Snoopy was delivered to NASA's Kennedy Space Center on December 2, 2021.

Image: NASA / Kim Shiflett

On Wednesday, NASA finally launched the Orion spacecraft on its trip 40,000 miles beyond the moon and back. Although you might have heard that the first phase of Artemis is does not carry any astronauts, the spacecraft is far from empty, and in fact it has a few famous passengers.

Also: What is Artemis? Everything you need to know about NASA's new moon mission

Among the all-star celebrities is Snoopy, who you may recognize as the cute beagle from the comic strip Peanuts. The Snoopy plush has a very important mission onboard the Orion spacecraft: he will serve as a zero-gravity indicator and is even dressed for the occasion.

The toy puppy plush, dressed in a NASA spacesuit, will serve as a visual indicator of when the spacecraft hits the weightlessness of microgravity, according to NASA. Once the weightlessness is achieved, the plush Snoopy will float around the cabin like any other brave astronaut would. 

If you are concerned about Snoopy getting lonely on the flight, do not worry. He has lots of company, including Shaun the Sheep and Commander Moonikin Campos. 

In August, the European Space Agency (ESA) picked their first astronaut to travel to the moon, and it's none other than Shaun the Sheep. According to ESA, Shaun has undergone extensive astronaut training to undergo this mission. 

"This is an exciting time for Shaun and for us at ESA," says David Parker, ESA's director for human and robotic exploration. "We're woolly very happy that he's been selected for the mission and we understand that, although it might be a small step for a human, it's a giant leap for lambkind". 

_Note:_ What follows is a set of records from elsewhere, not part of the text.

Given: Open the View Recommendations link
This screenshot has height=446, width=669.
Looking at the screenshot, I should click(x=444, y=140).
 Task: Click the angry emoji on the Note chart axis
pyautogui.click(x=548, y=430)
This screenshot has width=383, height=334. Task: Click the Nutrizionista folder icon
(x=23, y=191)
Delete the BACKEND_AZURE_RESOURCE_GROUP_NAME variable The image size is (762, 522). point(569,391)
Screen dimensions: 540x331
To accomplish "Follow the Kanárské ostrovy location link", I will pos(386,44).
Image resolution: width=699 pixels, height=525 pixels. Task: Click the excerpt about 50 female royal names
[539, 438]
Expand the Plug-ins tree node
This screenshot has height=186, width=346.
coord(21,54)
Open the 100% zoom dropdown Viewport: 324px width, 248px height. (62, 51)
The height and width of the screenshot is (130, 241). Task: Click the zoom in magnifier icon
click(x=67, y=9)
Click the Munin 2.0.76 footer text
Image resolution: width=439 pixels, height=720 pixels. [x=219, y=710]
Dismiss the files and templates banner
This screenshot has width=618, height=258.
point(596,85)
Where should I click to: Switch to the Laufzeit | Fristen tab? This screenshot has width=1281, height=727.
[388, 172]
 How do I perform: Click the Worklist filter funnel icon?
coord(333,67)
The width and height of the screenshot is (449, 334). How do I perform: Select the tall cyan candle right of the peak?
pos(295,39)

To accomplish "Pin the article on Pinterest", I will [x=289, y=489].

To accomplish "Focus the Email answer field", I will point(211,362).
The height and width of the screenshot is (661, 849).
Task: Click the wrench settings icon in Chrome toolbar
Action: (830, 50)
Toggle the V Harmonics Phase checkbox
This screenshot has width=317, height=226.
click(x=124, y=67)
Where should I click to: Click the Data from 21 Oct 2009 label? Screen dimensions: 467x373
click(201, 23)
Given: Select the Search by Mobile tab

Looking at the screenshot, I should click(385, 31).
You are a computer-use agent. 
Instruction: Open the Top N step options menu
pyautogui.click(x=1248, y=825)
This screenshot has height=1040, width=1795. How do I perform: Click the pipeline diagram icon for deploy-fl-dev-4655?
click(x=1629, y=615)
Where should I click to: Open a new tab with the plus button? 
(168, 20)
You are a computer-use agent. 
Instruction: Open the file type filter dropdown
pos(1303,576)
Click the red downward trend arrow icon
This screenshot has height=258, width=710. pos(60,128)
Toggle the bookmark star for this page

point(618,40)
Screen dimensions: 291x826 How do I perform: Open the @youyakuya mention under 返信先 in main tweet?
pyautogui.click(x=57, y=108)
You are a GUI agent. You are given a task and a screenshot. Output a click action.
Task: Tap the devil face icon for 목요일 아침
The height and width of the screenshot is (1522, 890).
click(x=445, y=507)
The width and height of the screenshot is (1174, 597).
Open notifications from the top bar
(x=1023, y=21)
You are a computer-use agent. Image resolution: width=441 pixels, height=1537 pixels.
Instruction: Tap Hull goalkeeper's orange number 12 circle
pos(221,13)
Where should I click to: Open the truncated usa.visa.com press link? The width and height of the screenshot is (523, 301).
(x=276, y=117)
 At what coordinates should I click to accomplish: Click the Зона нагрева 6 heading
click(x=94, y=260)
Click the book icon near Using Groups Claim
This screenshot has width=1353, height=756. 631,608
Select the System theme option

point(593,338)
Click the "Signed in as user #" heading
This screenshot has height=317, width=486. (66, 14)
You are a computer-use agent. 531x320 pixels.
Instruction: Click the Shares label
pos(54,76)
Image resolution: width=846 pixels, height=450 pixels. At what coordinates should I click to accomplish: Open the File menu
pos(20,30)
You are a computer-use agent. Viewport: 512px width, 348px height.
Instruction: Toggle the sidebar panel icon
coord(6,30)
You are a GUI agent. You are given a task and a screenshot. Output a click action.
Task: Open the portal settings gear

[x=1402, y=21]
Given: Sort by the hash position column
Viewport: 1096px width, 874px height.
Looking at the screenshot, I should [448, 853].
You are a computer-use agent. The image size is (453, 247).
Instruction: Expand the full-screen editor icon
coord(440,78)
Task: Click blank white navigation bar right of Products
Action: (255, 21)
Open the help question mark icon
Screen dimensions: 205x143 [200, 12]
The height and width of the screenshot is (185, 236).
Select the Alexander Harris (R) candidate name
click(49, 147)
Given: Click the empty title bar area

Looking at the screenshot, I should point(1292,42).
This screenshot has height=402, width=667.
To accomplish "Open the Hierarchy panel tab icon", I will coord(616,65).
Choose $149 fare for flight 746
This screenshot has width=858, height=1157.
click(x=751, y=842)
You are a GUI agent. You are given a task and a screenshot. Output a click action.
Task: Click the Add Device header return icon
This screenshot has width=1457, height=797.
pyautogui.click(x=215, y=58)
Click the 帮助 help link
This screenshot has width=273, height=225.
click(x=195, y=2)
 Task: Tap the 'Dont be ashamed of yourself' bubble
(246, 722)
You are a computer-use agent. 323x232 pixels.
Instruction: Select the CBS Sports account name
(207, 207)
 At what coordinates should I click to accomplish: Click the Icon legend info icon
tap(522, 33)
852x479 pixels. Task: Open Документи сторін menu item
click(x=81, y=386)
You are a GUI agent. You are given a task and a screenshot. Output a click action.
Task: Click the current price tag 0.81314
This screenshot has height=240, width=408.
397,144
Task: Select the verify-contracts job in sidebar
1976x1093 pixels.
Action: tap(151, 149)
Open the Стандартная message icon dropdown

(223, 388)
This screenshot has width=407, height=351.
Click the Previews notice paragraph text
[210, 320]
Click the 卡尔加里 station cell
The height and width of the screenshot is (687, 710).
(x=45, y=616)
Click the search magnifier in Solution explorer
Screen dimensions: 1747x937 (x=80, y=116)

A less fluffy, more human-like passenger on this flight is Commander Moonikin Campos, the purposeful manikin launching on Artemis I. The name for the manikin was decided by a NASA bracket naming contest in which the public could vote for a name for the manikin that would honor a NASA trailblazer. 

More than 300,000 votes determined that the manikin would honor Arturo Campos, a key figure in helping Apollo 13 come back home safely after facing some complications, according to NASA


The purposeful manikin.

Image: NASA

The male-bodied manikin was previously used in Orion's vibration tests and will occupy the commander's seat during the actual flight. Commander Moonikin Campos will be wearing an Orion Crew Survival System suit. 

NASA Orion suit
Image: NASA

The suit, also known as Orion suit, is equipped with technology features that would help protect human astronauts throughout all the different and challenging conditions of the flight. When humans actually board the spacecraft in the next Artemis phases, they will be wearing the same suit as Campos. 

The Artemis I official flight kit reveals some other interesting items on board the flight, including Lego Education mini-figures Kate and Kyle (a command pilot and a mission specialist respectively), Girl Scouts Space Science badges, Sycamore Tree seeds and even a sea pebble. 


Kate and Kyle will travel to space on the uncrewed Artemis I mission.